FDA Warns Ohio Not to Illegally Import Execution Drugs
By Alan Johnson
Ohio prisons officials, scrambling to find drugs for the next execution just five months away, had the door slammed on obtaining them from foreign sources.
A U.S. Food and Drug Administration official wrote June 26 to Gary Mohr, director of the Ohio Department of Rehabilitation Correction, warning him the agency would be breaking the law if it bought execution drugs overseas.
Domenic Veneziano, the federal agency's director of import, said the FDA learned the state " intends to obtain bulk and finished dosage forms of sodium thiopental. Since sodium thiopental is not available in the United States, we assume the product would be obtained from an overseas source."
"Please note that there is no FDA approved application for sodium thiopental and it is illegal to import an unapproved new drug into the United States." The FDA sent a similar letter to Nebraska officials in May.
Ohio prisons spokeswoman JoEllen Smith confirmed receipt of the letter, but said the state did not follow through with an overseas purchase. She acknowledged the state does not yet have drugs for the next execution.
"DRC continues to seek all legal means to obtain the drugs necessary to carry out court ordered executions. This process has included multiple options," Smith said.
The fact the state has not procured execution drugs means a new law, passed by the General Assembly and effective earlier this year, may not be working as expected.
The law allows prisons to buy drugs under secret contracts with "compounding pharmacies" without public disclosure of the source. Compounding pharmacies are typically smaller businesses which mix ingredients to user specifications.
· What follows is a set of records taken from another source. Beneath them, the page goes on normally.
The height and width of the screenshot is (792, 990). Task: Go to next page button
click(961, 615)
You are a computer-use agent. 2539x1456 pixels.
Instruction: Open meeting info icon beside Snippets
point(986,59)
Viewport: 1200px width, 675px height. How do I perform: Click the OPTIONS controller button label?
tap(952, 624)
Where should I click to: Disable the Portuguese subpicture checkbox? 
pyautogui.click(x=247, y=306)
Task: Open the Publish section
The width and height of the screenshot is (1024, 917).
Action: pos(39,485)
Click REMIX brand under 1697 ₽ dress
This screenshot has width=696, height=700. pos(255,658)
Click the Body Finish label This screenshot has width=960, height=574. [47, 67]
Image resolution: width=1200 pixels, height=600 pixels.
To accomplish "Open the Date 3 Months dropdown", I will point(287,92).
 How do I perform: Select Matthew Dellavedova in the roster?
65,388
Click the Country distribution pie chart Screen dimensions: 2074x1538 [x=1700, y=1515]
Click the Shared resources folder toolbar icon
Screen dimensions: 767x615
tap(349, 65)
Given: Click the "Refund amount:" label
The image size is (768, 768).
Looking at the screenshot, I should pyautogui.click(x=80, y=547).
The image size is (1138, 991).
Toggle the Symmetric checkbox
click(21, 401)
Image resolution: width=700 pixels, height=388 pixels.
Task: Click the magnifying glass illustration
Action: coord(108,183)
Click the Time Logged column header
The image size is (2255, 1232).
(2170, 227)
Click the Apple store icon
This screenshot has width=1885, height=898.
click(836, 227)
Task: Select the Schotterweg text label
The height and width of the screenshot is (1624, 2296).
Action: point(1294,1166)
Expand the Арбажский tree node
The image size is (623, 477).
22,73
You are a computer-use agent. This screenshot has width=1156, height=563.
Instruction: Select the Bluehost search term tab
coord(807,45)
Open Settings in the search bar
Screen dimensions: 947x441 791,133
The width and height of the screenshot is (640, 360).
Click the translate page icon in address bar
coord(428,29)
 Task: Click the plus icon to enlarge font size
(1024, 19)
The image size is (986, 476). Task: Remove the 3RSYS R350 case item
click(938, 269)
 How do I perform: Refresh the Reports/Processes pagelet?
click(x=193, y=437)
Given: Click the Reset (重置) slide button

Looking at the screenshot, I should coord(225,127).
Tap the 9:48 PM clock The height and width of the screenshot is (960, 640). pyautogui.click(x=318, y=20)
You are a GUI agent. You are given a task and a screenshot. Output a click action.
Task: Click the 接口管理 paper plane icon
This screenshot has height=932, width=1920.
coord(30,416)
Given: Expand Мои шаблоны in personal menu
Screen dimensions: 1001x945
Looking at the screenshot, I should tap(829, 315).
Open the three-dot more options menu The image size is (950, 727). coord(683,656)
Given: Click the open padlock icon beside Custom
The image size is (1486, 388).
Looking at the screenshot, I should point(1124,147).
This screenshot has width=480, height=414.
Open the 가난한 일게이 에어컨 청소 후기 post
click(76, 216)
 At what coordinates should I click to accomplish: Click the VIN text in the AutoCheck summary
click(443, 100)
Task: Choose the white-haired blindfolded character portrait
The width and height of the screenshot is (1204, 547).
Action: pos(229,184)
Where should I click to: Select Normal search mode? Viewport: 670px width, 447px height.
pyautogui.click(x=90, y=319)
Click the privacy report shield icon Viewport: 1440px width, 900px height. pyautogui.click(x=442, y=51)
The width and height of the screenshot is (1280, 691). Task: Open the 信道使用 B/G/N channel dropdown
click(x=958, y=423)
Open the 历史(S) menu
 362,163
There are more than 1,000 such pharmacies in Ohio, but only a fraction of them mix injectible drugs.
The law was criticized by the Ohio Newspaper Association among others for hiding important public business behind closed doors.
Ohio Public Defender Tim Young slammed the overseas pharmaceuticals plan as "an obviously illegal attempt to obtain drugs in a way that is banned for every other American."
"This certainly supports the idea they are at the end of the available options for lethal injection drugs," Young said.
The latest development comes five months before Ohio's scheduled execution of Ronald Phillips of Summit County on Jan. 21, 2016. Another 20 executions have been set through May 2019.
Ohio's last execution was Jan. 16, 2014, when Dennis McGuire struggled and gasped for several minutes before succumbing to a combination of midazolam, a sedative, and hydromorphone, a morphine derivative. The drugs had never been used in combination for an execution anywhere in the U.S. Prison officials subsequently abandoned using those drugs.
Sodium thiopental is no longer available for purchase in the U.S. The last domestic manufacturer stopped production in 2011, largely because states were using it for executions.
Ohio's revised execution policy calls for using large doses of sedatives, either sodium thiopental or pentobarbital. Previous policies included using one to three drugs.